La France vient donc de découvrir en la personne du pape cet heureux mélange de l’un et l’autre qui désarme les malveillants, réconforte les pusillanimes et …relance l’œcuménisme, le vrai ! Les anglicans frappent à la porte de l’Eglise, les orthodoxes s’en rapprochent. Les catholiques déserteurs vont probablement réfléchir sur leur cas et il y a fort à parier que ce pontificat va remplir peu à peu cette Eglise « où chacun doit avoir sa place ». Bizarre ? Non, logique : en redonnant confiance à ceux du dedans, on attire ceux du dehors, tant il est vrai que personne n’aime intégrer une boite en difficulté, embarquer sur un vaisseau qui coule (« prend l’eau de toutes parts » selon l’expression même du Cardinal Ratzinger).
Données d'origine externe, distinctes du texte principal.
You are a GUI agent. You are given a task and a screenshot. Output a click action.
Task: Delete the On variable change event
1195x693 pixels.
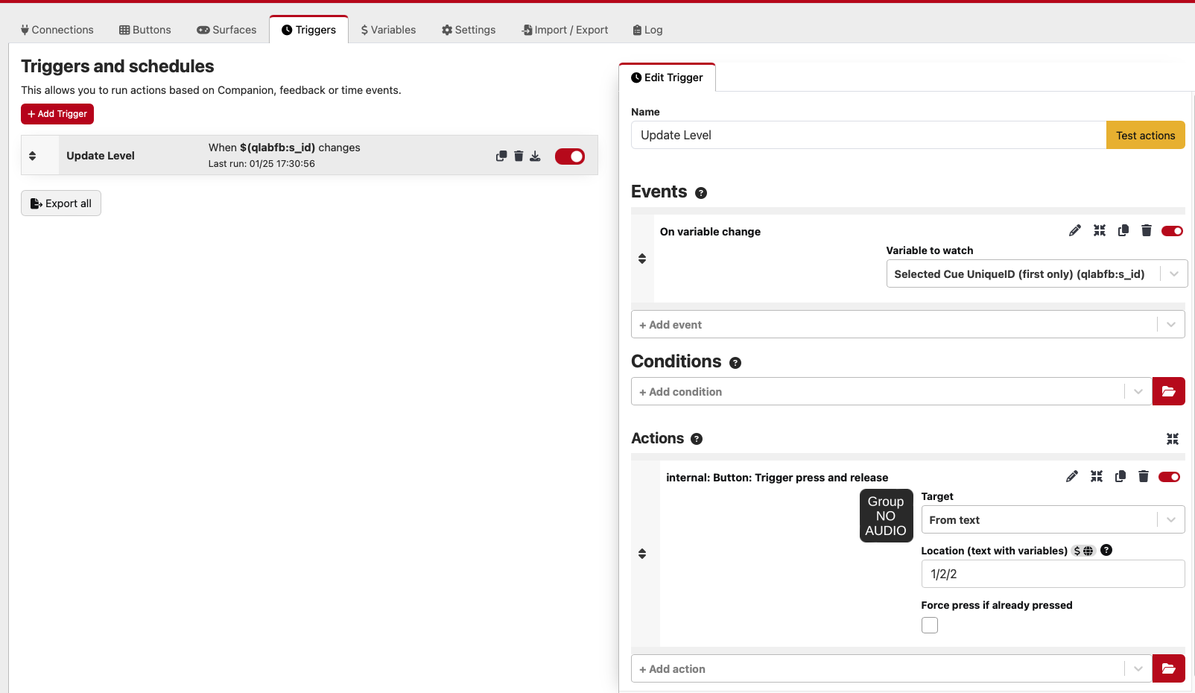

Rien n’est réglé, tout reste à faire, l’Eglise devra combattre jusqu’à la parousie. Mais un coin de ciel bleu s’est dégagé soudainement, un rayon de soleil divin s’est posé sur nous. La grâce conjuguée de la Vierge-Marie de Lourdes et du vicaire d’un Christ qu’on devine ressuscité. Le blanc et le bleu se sont rejoints. Ce voyage 2008 du pape en France restera placé sous le signe de la piété, celle d’un pape qui, par son humilité et sa science conjuguées, lui rend ses lettres de noblesse.
Et si cette piété avait un autre nom ? Sainteté, par exemple ?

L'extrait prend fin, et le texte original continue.